:: What you are asked to do ::
Retype the records below, from the line containing "Click the CNPJ HUB building node icon" through the line containing "click(x=82, y=145)", and leave out the pictures.

:: Data to use ::

○ ○ ○ ○ ○ ○ ○

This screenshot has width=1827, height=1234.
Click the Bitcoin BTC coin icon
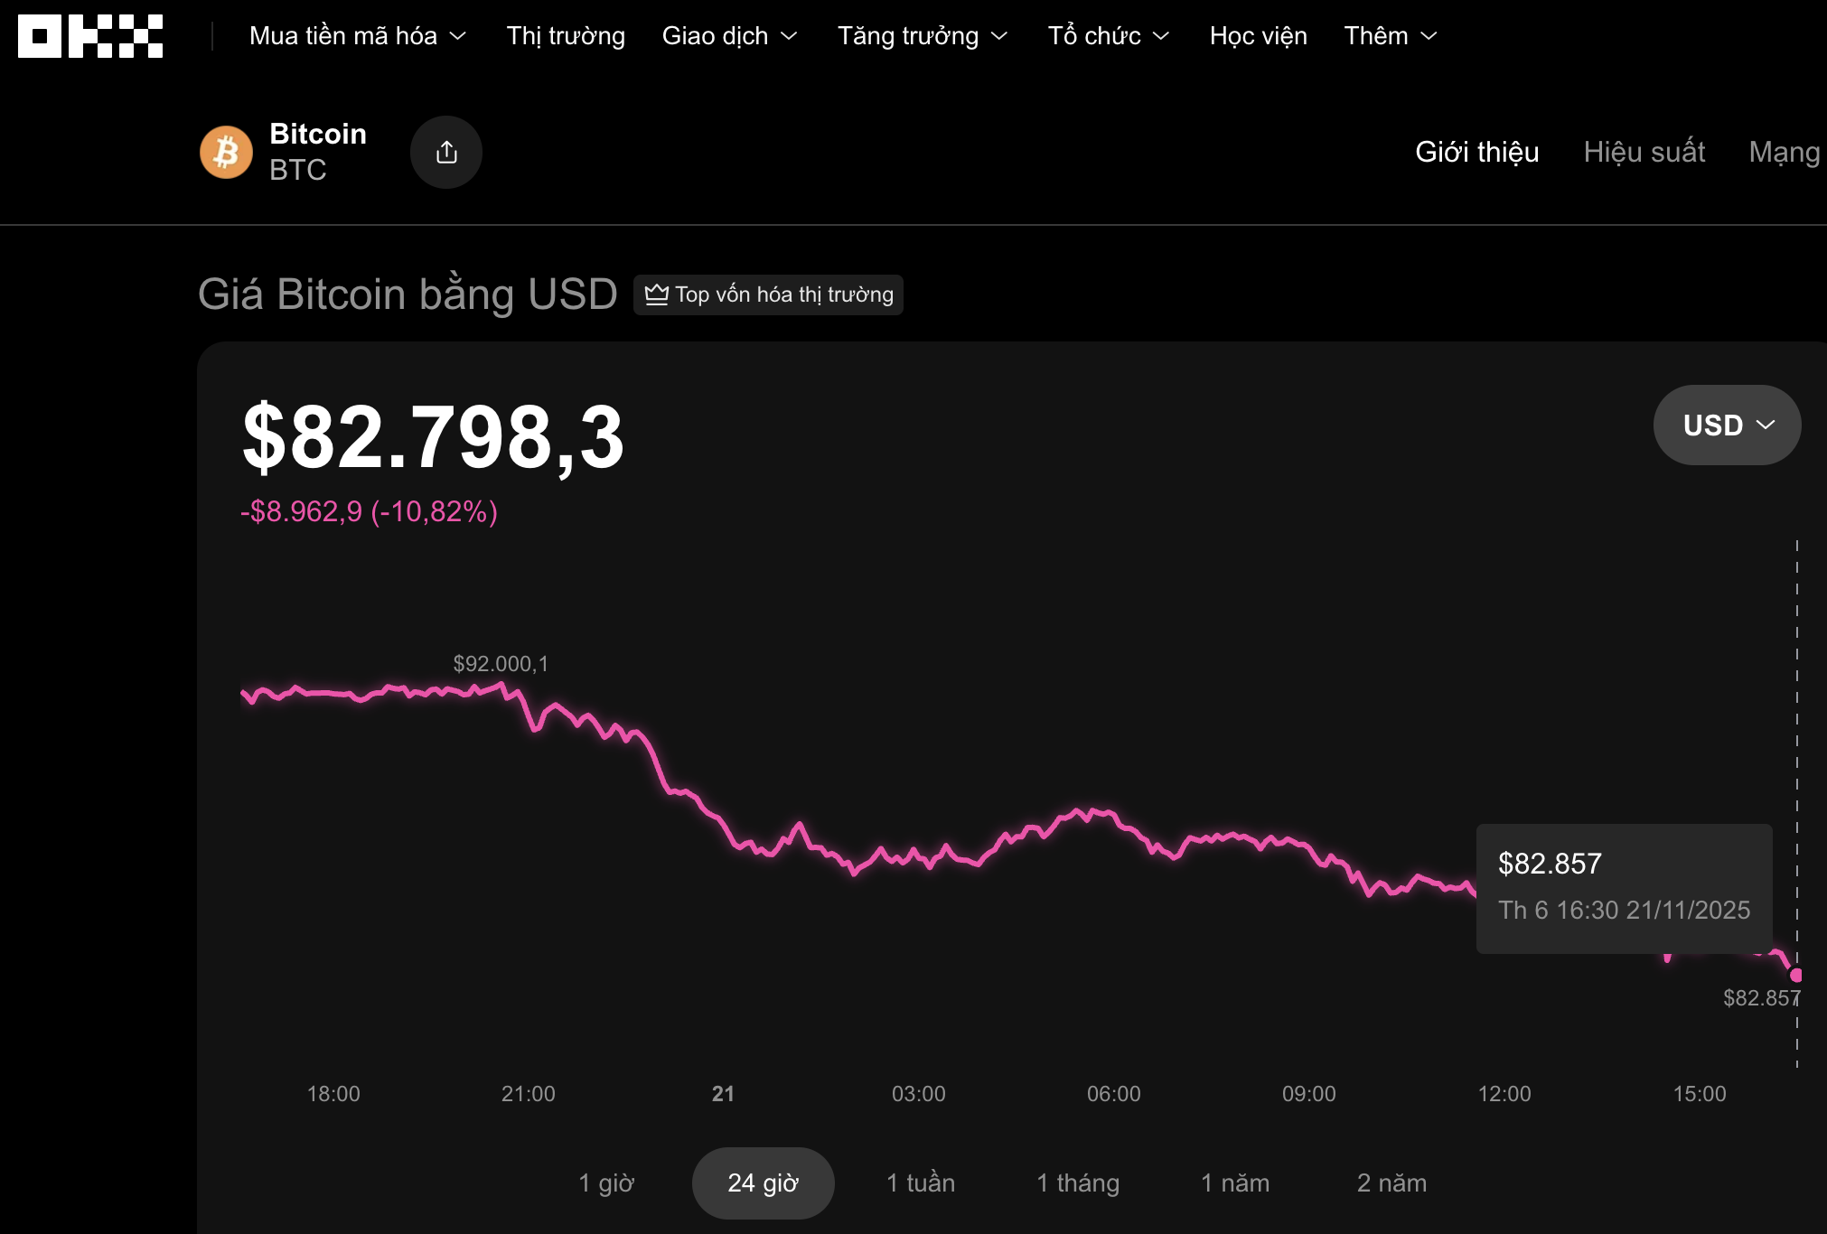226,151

○ ○ ○ ○ ○ ○ ○

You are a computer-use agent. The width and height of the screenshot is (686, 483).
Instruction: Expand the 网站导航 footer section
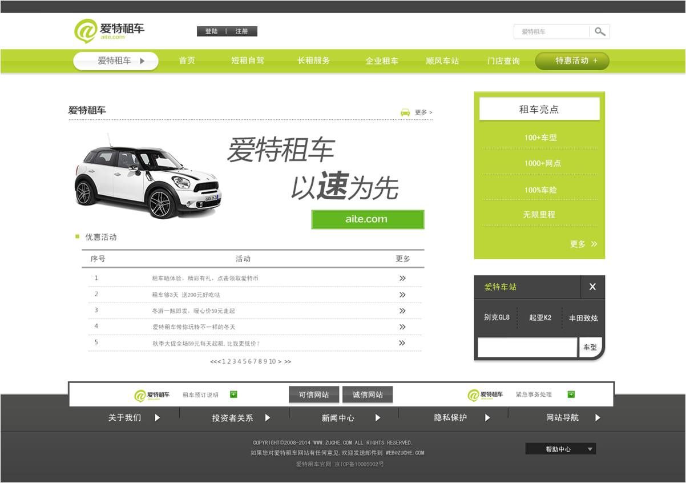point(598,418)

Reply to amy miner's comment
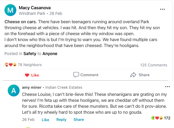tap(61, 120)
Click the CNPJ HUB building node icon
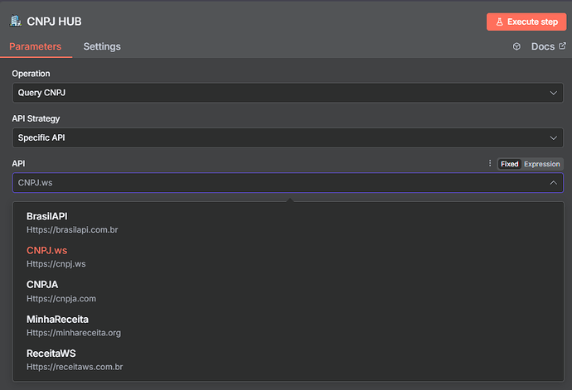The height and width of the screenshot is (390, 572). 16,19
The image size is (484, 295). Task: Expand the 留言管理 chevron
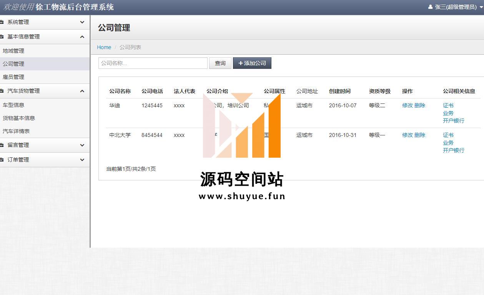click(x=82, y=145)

○ ○ ○ ○ ○ ○ ○

:: Output for this exercise ::
Click the CNPJ HUB building node icon
The height and width of the screenshot is (390, 572). 16,19
The image size is (484, 295). Task: Expand the 留言管理 chevron
click(x=82, y=145)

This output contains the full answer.